This is a somewhat niche issue – which is why im documententing it here.
Scenario
- Exchange migration to exchange online which i came into approx 75% of the way through – so i don’t have any history on why some things have happened (and there is no useful doco)
- Tenant wide retention policies are in place for all data (legislative requirement im led to believe for this client)
- Identity sync via AADConnect
- Some mailboxes cannot be moved. Powershell error message from new-moverequest indicates that the identity is not unique
Investigation
- Start off by looking at the AAD Object sync with
- Connect-MSOLService
- (Get-MsolUser -UserPrincipalName identity@goes.here.com).errors.errordetail.objecterrors.errorrecord| fl ErrorCode
- The output, will likely look something like this:
- The value “<guid-value>” of property “ArchiveGuid” is used by another recipient object. Please specify a unique value.
- Next up, we want to have a look at the potential duplicate objects
- Connect-ExchangeOnline
- Get-recipient -identity <identity> -includesoftdeletedrecipients
- This will likely show you 2 (or more) mail user objects
- To confirm the soft-deleted mailuser object you can use
- Get-MailUser -resultsize unlimited -SoftDeletedMailUser -Identity <identity> | fl *guid*
- Notice the ArchiveGUID returned is the same as the ArchiveGUID from the Get-MSOLuser error retrieved earlier in the investigation
- If you then try and run the obvious next step
- Get-MailUser -Identity <identity> -SoftDeletedMailUser | Remove-MailUser
- You will get an error similar to
- Remove-MailUser: The operation couldn’t be performed because object ‘Soft Delete d Objects\<identity>’ couldn’t be found on ‘SYBPR01A004DC01.AUSPR01A004 .PROD.OUTLOOK.COM’

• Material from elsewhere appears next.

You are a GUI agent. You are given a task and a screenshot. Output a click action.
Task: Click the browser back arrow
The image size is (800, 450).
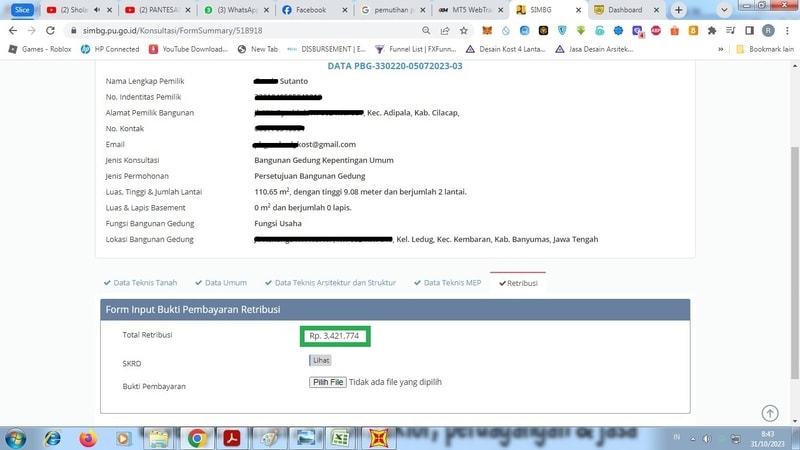(11, 30)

Now, i know what your thinking “just exclude the mailbox from the retention policy” – and there within lies the issue…. there is no mailbox, only a mail user object, but with an archive mailbox that has been retained by the retention policy after the primary mailbox has been removed. It is then, to my knowledge, impossible to exclude that archive mailbox from retention – as its associated with a mailuser – not a mailbox.
As to how these identities got into this state…. absolutely no idea. I wasn’t around for the earlier parts of the project – but given some other things i’ve seen at the client, standardisation and documentation appear to be frowned upon (which is why i’m getting out ASAP)
Solution
The unfortunate solution is to log a call with O365 support.
I included all of the above information in my original support request and was still asked to run a “get-mailbox”… i included all the info again (and again, and again over a teams call showed them the exact same errors and data that i sent them) – and eventually they got the point (took approx 15 business days) and sent it to an internal team, who deleted the objects
Unfortunately i cant post the case number for reference (as it would potentially identify the client) – but maybe pointing MS support to this article might speed the process for others (?). Ideally, there would be a way around this, without engaging support – but there is not as far as I’m aware as of June 2023.